▸ **Directions for this task**
Retype the following records line for line, with no changes.

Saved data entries

※

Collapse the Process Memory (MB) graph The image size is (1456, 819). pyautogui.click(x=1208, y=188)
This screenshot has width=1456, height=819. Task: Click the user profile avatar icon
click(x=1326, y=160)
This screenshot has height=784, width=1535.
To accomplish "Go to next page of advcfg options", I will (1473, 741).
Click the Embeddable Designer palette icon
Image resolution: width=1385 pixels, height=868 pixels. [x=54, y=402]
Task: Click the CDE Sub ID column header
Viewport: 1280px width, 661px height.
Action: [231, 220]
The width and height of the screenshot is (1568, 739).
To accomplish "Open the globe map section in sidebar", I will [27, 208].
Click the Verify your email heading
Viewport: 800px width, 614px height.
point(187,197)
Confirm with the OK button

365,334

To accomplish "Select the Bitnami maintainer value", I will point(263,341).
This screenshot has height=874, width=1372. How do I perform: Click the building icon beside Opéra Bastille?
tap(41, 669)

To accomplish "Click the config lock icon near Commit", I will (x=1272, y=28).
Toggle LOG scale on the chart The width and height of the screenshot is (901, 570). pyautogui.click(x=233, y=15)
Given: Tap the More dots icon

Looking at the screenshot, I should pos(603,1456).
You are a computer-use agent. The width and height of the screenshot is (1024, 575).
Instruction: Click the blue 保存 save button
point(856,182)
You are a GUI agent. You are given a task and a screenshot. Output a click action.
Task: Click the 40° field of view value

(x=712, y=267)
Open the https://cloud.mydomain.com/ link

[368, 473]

※

▸ **Solved problem**
Collapse the Process Memory (MB) graph The image size is (1456, 819). pyautogui.click(x=1208, y=188)
This screenshot has width=1456, height=819. Task: Click the user profile avatar icon
click(x=1326, y=160)
This screenshot has height=784, width=1535.
To accomplish "Go to next page of advcfg options", I will (1473, 741).
Click the Embeddable Designer palette icon
Image resolution: width=1385 pixels, height=868 pixels. [x=54, y=402]
Task: Click the CDE Sub ID column header
Viewport: 1280px width, 661px height.
Action: [231, 220]
The width and height of the screenshot is (1568, 739).
To accomplish "Open the globe map section in sidebar", I will [27, 208].
Click the Verify your email heading
Viewport: 800px width, 614px height.
point(187,197)
Confirm with the OK button

365,334

To accomplish "Select the Bitnami maintainer value", I will point(263,341).
This screenshot has height=874, width=1372. How do I perform: Click the building icon beside Opéra Bastille?
tap(41, 669)

To accomplish "Click the config lock icon near Commit", I will (x=1272, y=28).
Toggle LOG scale on the chart The width and height of the screenshot is (901, 570). pyautogui.click(x=233, y=15)
Given: Tap the More dots icon

Looking at the screenshot, I should pos(603,1456).
You are a computer-use agent. The width and height of the screenshot is (1024, 575).
Instruction: Click the blue 保存 save button
point(856,182)
You are a GUI agent. You are given a task and a screenshot. Output a click action.
Task: Click the 40° field of view value

(x=712, y=267)
Open the https://cloud.mydomain.com/ link

[368, 473]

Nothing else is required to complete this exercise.